WORK INSTRUCTION: The records below are to be returned word for word, with pictures left out.

[Stored data]
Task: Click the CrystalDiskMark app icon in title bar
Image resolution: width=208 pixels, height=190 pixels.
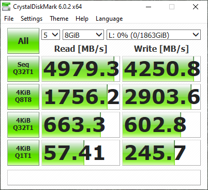Action: 6,7
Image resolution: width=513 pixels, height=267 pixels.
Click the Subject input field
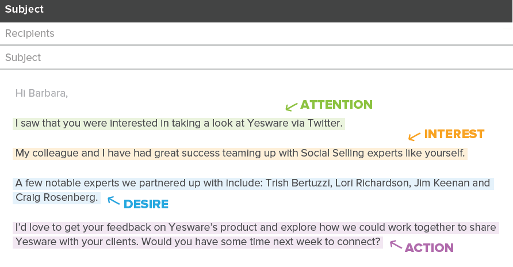click(257, 58)
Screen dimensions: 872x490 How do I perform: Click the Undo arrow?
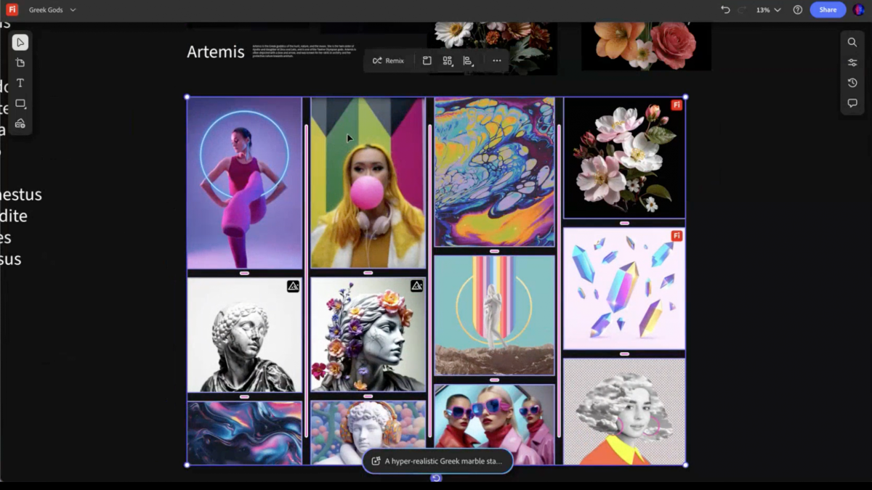(725, 10)
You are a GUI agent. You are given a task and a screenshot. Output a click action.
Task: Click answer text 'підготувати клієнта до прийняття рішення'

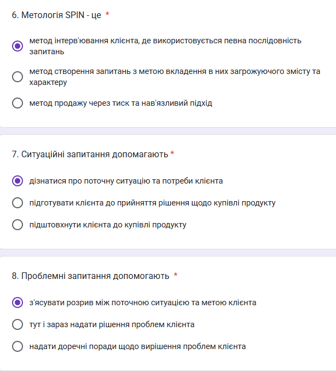pyautogui.click(x=152, y=203)
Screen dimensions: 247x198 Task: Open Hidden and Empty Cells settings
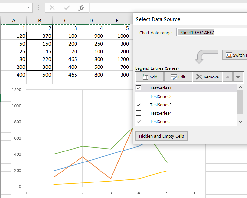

REPLY:
Task: Click the CrystalDiskMark app icon in title bar
Image resolution: width=208 pixels, height=190 pixels.
Action: 6,7
Image resolution: width=513 pixels, height=267 pixels.
Click the Subject input field
click(257, 58)
Screen dimensions: 872x490 How do I perform: Click the Undo arrow?
(725, 10)
You are a GUI agent. You are given a task and a screenshot. Output a click action.
Task: Click answer text 'підготувати клієнта до прийняття рішення'

pyautogui.click(x=152, y=203)
Screen dimensions: 247x198 Task: Open Hidden and Empty Cells settings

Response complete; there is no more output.